ドコモが「システム制約の差異」と説明した、iPhoneとアンドロイド搭載端末でのアプリ数の違いについても、石川氏に聞いた。「アンドロイドはカスタマイズがしやすく、深いところまでいじれます」と話す。

ドコモの説明では「端末機能」とした、削除できない一部アプリについては、どうだろう。石川氏はドコモの説明のように電話帳や、「docomo LIVE UX」は基本アプリで同じ操作性にするため、削除できない設定になっているのではないかと指摘する。アンドロイド搭載スマホを同じ操作性にする理由は、店頭での説明対応の負担軽減だという。

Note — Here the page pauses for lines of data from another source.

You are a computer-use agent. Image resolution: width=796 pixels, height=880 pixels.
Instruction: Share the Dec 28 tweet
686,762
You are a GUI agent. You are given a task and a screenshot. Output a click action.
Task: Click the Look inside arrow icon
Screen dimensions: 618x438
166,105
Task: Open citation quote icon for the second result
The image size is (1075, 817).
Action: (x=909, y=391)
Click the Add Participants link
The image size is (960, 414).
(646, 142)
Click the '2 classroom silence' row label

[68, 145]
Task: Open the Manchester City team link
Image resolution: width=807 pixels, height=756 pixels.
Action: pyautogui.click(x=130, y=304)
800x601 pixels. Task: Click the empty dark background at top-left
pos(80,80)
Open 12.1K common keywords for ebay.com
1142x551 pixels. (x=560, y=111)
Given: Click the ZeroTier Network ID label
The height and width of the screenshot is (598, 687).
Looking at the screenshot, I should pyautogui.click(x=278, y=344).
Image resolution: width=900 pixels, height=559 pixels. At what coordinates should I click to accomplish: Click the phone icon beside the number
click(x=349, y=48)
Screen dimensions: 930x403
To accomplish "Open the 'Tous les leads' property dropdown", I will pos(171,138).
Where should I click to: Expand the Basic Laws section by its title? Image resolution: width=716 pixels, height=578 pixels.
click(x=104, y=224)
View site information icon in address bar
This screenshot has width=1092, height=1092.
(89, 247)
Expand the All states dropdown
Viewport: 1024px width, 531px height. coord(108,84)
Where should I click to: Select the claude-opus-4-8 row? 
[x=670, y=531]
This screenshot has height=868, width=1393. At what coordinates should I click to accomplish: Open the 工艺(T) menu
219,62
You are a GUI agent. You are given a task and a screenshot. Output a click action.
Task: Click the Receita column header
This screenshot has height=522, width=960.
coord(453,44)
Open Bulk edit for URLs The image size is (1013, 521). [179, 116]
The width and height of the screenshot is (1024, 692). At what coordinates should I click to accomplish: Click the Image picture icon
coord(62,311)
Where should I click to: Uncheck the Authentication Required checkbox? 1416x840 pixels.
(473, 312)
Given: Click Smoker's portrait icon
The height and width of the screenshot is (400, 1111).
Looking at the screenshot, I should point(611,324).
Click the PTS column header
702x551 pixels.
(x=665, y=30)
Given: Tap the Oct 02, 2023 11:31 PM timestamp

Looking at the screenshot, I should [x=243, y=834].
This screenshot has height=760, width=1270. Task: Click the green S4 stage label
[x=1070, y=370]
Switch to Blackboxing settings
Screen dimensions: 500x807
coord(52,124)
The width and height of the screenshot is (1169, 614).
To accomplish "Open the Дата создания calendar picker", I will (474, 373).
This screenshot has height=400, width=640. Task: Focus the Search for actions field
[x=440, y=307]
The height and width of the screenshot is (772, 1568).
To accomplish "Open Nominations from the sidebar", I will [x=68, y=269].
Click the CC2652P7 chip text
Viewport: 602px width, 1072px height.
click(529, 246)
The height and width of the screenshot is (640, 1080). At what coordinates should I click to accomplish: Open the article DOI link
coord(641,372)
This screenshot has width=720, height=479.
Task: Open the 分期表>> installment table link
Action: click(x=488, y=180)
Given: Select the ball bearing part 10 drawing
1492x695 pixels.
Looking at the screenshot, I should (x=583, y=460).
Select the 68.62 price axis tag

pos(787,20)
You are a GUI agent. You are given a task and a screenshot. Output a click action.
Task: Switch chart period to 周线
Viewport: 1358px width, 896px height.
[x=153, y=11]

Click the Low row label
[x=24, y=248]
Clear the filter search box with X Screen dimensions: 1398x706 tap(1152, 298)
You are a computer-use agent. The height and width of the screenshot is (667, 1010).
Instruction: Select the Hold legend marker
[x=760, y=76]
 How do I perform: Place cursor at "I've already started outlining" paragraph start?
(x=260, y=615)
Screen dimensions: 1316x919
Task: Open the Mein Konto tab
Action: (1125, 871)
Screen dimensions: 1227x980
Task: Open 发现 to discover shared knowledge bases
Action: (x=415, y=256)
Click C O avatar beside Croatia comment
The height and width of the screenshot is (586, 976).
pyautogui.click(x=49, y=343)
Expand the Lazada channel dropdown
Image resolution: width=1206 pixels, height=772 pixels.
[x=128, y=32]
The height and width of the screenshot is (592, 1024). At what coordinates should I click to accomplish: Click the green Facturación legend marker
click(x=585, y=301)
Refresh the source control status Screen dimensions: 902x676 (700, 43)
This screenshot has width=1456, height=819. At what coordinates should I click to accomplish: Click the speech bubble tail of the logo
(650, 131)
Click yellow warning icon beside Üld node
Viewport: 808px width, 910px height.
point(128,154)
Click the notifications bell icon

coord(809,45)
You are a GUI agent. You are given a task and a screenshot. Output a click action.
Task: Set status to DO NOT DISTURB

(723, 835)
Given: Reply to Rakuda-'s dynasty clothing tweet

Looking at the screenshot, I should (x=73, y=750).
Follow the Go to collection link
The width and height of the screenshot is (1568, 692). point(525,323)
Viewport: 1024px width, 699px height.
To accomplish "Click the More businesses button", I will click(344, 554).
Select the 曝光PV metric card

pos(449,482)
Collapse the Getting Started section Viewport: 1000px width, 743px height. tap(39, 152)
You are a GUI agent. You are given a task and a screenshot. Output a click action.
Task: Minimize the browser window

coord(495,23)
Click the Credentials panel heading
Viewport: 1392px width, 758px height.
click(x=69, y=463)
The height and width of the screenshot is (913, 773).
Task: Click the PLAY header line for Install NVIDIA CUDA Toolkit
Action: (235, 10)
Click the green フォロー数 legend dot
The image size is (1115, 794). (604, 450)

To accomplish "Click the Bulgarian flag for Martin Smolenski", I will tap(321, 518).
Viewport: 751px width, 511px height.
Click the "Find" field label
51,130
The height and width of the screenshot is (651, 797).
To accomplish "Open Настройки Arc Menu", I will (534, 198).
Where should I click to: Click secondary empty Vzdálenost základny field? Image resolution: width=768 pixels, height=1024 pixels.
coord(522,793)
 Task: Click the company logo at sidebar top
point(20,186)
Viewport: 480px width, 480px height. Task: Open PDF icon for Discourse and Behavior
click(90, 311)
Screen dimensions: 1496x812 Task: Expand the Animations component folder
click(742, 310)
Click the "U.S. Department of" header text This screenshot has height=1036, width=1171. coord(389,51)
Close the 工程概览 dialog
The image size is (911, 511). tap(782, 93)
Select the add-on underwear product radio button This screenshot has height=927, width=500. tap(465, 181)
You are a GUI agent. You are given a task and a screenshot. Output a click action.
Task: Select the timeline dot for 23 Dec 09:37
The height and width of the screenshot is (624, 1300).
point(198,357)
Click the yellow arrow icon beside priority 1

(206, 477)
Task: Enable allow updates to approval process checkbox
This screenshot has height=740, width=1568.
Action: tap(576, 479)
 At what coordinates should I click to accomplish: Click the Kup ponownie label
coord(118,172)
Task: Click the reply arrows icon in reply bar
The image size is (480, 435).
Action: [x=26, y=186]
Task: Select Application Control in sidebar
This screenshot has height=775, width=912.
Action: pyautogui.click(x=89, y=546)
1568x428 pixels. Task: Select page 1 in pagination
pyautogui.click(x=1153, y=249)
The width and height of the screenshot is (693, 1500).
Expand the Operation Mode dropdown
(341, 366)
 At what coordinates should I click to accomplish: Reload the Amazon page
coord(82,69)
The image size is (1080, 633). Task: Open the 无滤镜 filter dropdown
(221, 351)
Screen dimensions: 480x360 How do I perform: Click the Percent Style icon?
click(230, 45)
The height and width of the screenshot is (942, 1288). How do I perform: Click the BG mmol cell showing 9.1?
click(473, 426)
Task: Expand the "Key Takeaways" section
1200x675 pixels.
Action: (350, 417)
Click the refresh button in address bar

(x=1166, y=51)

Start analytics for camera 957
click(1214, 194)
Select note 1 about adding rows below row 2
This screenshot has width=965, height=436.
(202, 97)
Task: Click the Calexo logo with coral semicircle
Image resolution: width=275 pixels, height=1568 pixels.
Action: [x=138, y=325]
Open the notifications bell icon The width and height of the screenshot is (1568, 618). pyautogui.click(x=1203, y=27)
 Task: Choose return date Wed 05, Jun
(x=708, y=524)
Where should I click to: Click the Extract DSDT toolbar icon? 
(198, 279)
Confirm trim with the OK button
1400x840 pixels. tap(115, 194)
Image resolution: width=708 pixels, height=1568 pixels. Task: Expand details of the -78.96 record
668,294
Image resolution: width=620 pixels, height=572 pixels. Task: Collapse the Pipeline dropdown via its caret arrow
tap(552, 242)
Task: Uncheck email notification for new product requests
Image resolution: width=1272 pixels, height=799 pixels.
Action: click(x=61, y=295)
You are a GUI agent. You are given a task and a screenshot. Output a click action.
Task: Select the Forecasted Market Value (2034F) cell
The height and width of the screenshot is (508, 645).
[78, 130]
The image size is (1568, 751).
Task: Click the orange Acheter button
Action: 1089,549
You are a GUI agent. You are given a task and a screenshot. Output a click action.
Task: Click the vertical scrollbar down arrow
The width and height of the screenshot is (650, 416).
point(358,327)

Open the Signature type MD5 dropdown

しかし、ユーザーにとって必要のないと思われているアプリもある。その1つが情報配信アプリ「my daiz」だ。一部ユーザーからは、「中継画面上での存在感が大きいので邪魔」だとの意見があるが、ドコモ側としては、アプリを通して「クーポン配信をしているので、ユーザーのアクセスでの使用があれば収益につながります」。情報発信によって、企業から広告のように収益を得ることができる。そのため標準的に搭載して、外したくないという思惑があるのではないか――石川氏は、こう推測する。